Is the NSA in Your OS?

by publicreader | January 10, 2007 at 07:39 am
330 views | 10 Recommendations | 2 comments
When Microsoft introduces its long-awaited Windows Vista operating system this month, it will have an unlikely partner to thank for making its flagship product safe and secure for millions of computer users across the world: the National Security Agency.



Microsoft has acknowledged receiving security help in the manufacture of Windows Vista from the National Security Agency.

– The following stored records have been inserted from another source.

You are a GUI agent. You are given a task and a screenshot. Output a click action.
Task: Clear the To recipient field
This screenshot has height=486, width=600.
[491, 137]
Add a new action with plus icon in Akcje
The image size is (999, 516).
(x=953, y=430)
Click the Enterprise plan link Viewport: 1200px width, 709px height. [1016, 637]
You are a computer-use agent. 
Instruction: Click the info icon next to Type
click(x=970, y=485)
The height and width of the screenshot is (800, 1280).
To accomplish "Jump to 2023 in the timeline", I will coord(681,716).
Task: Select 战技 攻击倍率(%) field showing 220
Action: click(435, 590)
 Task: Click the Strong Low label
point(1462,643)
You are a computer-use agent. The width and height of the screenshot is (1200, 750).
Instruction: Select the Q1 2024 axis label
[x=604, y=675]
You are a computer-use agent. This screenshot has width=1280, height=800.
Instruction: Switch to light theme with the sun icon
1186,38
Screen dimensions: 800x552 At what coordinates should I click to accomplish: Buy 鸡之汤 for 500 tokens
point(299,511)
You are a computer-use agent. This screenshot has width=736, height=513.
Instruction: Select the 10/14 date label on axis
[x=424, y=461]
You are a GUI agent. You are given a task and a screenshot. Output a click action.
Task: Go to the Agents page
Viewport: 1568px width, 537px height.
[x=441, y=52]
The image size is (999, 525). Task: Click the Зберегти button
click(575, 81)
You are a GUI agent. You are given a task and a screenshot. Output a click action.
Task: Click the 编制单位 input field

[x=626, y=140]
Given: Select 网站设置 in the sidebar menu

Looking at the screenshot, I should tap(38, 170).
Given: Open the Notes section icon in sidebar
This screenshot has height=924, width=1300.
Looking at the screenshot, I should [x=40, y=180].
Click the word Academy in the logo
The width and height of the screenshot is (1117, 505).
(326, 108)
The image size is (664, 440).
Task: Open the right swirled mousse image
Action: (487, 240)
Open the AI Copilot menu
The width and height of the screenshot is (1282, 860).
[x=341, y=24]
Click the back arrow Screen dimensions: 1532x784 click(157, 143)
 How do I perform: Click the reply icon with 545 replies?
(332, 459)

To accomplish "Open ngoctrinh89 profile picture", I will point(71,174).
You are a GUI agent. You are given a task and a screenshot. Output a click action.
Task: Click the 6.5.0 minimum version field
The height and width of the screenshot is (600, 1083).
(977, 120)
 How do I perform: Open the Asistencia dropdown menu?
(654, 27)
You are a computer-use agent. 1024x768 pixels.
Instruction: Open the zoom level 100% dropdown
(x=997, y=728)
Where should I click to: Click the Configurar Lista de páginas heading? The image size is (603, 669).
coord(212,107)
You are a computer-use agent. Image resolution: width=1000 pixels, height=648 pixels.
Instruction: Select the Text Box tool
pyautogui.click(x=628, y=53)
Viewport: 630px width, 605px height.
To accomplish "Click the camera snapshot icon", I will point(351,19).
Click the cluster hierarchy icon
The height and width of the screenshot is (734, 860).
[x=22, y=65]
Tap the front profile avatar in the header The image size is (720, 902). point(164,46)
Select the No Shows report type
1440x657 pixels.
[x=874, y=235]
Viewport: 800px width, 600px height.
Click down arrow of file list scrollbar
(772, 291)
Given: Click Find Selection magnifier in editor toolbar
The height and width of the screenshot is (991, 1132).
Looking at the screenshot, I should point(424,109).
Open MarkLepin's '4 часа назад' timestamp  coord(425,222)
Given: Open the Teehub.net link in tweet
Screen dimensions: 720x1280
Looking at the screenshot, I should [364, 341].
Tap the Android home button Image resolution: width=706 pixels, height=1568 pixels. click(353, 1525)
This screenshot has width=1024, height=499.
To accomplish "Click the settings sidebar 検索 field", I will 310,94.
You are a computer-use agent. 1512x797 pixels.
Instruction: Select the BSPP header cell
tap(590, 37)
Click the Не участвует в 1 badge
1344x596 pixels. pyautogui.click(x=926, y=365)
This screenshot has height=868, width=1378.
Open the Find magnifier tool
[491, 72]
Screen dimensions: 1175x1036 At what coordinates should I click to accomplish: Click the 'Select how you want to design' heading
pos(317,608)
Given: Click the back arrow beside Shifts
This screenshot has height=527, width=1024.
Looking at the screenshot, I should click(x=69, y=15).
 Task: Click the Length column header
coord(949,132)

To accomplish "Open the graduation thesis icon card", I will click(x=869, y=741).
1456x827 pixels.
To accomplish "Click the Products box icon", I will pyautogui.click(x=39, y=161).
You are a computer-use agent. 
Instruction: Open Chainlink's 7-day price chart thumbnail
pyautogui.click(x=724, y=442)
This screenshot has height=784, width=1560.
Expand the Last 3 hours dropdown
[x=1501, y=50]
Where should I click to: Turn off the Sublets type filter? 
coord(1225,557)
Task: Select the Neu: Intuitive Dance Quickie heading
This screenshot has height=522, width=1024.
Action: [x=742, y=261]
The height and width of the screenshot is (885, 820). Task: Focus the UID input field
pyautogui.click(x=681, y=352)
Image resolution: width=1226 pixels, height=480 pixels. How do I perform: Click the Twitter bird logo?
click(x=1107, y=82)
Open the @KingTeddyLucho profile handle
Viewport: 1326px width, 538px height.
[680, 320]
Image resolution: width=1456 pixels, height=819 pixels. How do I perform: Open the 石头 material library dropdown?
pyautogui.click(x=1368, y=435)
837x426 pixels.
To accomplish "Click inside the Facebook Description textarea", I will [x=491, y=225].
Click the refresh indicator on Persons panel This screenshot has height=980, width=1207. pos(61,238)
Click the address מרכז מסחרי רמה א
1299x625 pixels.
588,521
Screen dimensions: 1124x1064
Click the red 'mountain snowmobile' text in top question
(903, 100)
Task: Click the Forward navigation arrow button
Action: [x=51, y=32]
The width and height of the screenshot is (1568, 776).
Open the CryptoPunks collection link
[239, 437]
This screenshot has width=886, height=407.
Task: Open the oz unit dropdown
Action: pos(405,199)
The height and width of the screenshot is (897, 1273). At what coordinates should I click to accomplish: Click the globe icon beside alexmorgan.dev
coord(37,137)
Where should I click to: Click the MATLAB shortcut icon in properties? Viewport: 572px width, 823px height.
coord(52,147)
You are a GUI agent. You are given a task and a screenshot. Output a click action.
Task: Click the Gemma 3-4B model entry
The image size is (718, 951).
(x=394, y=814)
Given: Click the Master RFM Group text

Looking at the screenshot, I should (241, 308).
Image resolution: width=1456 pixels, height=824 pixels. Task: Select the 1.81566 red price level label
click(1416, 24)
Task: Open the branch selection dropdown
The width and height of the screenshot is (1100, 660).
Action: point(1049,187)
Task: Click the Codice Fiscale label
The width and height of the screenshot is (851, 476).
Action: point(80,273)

That is the same agency that brought us unannounced and unwarranted (literally) domestic spying, and so the idea of a corporate-government collaboration on the construction of an OS that will soon be in widespread use is, to some of us, not exactly comforting, and I am unabashedly one of those people who turns a little green given the idea that a company with a large, to say nothing of dominating, potential to collaborate with the government on creating back doors for unauthorized access to my hard drive may be doing just that.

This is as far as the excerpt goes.